* [PAGE EXCERPT]:
Data Structures
Lists
We've seen how to create lists by listing their elements:
my_nums: list[int] = [6, 7, 8, 9]
words: list[str] = ['never', 'gonna', 'give', 'you', 'up']
split() and join()
There's a built-in str function in Python that splits a str into separate words:
words: list[str] = 'never gonna give you up'.split()
results in ['never', 'gonna', 'give', 'you', 'up']
To split a str using something other than whitespaces, we can use the optional parameter sep:
words: list[str] = 'never gonna give you up'.split(sep = 'e')
results in ['n', 'v', 'r gonna giv', ' you up']
To do the opposite (combine a list of str into a single str), we use the join() function:
phrase: str = ' '.join(['never', 'gonna', 'give', 'you', 'up'])
also_phrase: str = 'e'.join(['n', 'v', 'r gonna giv', ' you up'])
The str to the left of the .join() is used as the "glue" or "fenceposts" between the strs when combining them.
Both phrase and also_phrase are equal to 'never gonna give you up'
List indices
In Python (and most other programming languages), lists are indexed starting with 0 on the very left, and increasing as it goes to the right.
words: list[str] = 'never gonna give you up'.split()
second_word: str = words[1]
first_word: str = words[0]
first_three_words: list[str] = [first_word, second_word, words[2]]
print(first_three_words) # ['never', 'gonna', 'give']
Remember: this means that the last index in the list is its length minus one.
Let's see what happens if we try to access an index that is larger than that.
IndexError: list index out of range
Unlike other programming langauges, Python also has a second set of indices starting with -1 on the very right, and counting down (more negative) as it steps leftward.
last_word: str = words[-1]
penultimate_word: str = words[-2]
print(f'{penultimate_word} {last_word}') # you up
List slices
Python allows us to use "slicing" to get a sub-list (a contiguous part of the list).
letters: list[str] = list('abcdefghijklmnopqrstuvwxyz')
print(letters) # ['a', 'b', 'c', 'd', ..., 'x', 'y', 'z']
second_third_fourth_letters: list[str] = letters[2:5]
print(second_third_fourth_letters) # ['c', 'd', 'e']
To "slice" a list: in the square brackets, we provide the starting index (inclusive) and the stopping index (exclusive). The start must be to the left of the stop, and both must be valid indices.
It returns a new list that is a copy of that part of the original list, without modifying the original list.
If we want to start at the very beginning of the list, we can omit the starting index:
letters: list[str] = list('abcdefghijklmnopqrstuvwxyz')

* [SUPPLIED INFORMATION]:
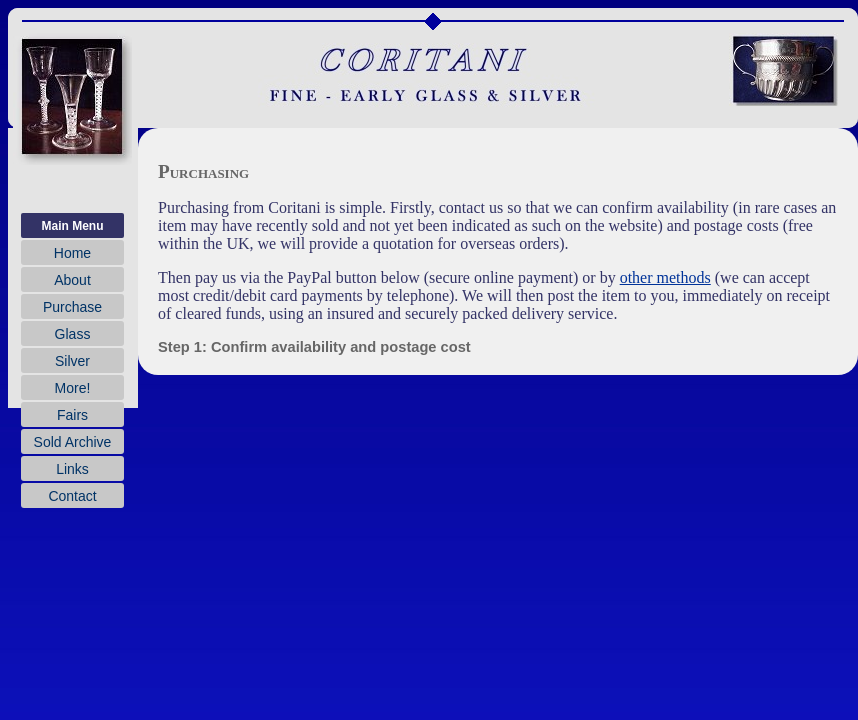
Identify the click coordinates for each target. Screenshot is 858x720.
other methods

* [WHAT YOU WILL DO]:
In the Python lists notes, rewrite the part between "results in ['n', 'v', 'r" and "giv', ' you up'])", inclusive, changing "also_phrase" to "second_phrase" wherever it occurs.

* [TASK RESPONSE]:
results in ['n', 'v', 'r gonna giv', ' you up']
To do the opposite (combine a list of str into a single str), we use the join() function:
phrase: str = ' '.join(['never', 'gonna', 'give', 'you', 'up'])
second_phrase: str = 'e'.join(['n', 'v', 'r gonna giv', ' you up'])